ALVIS v. AT&T INTEGRATED DISABILITY SERVICE CENTER No. 09-16048.
ROBERT D. ALVIS, Plaintiff-Appellant, v. AT&T INTEGRATED DISABILITY SERVICE CENTER, individually and as administered by Sedgwick CMS; SEDGWICK CMS; AT&T INCOME DISABILITY PLAN, Defendants-Appellees.
United States Court of Appeals, Ninth Circuit.
Filed April 27, 2010.
Before: SCHROEDER and RAWLINSON, Circuit Judges, and MOODY, Senior District Judge.
NOT FOR PUBLICATION
Appellant Robert D. Alvis (Alvis) appeals the district court's decision granting summary judgment in favor of AT&T Integrated Disability Service Center (AT&T IDSC).

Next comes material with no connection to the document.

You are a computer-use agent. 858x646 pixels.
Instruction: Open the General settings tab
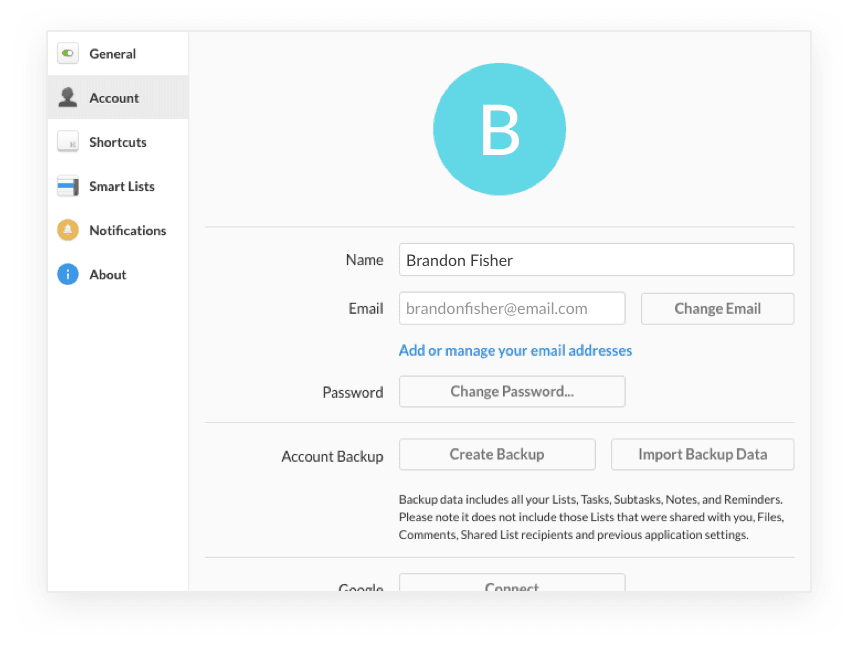click(x=113, y=54)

We have previously held that "[w]hen an administrator can show that it has engaged in an ongoing, good faith exchange of information between the administrator and the claimant, the court should give the administrator's decision broad deference notwithstanding a minor irregularity." Abatie v. Alta Health & Life Ins. Co., 458 F.3d 955, 972 (9th Cir. 2005) (en banc) (citations and internal quotation marks omitted). AT&T IDSC consistently contacted Alvis and informed him that his additional evidence did not meet the disability plan requirements for demonstrating the existence of a disabling condition. Consequently, we conclude that AT&T IDSC engaged in the type of dialogue mandated by ERISA, and its decision is entitled to deference. See id.
We also conclude that AT&T' IDSC's decision was reasonable because, in denying Alvis' claim, AT&T IDSC relied upon two independent physicians who reviewed all the medical records. See Montour v. Hartford Life & Accident Ins. Co., 588 F.3d 623, 629 (9th Cir. 2009), as amended ("In the absence of a conflict, judicial review of a plan administrator's benefits determination involves a straightforward application of the abuse of discretion standard. . . . [and] can be upheld if it is grounded on any reasonable basis.") (citations and internal quotation marks omitted) (emphasis in the original).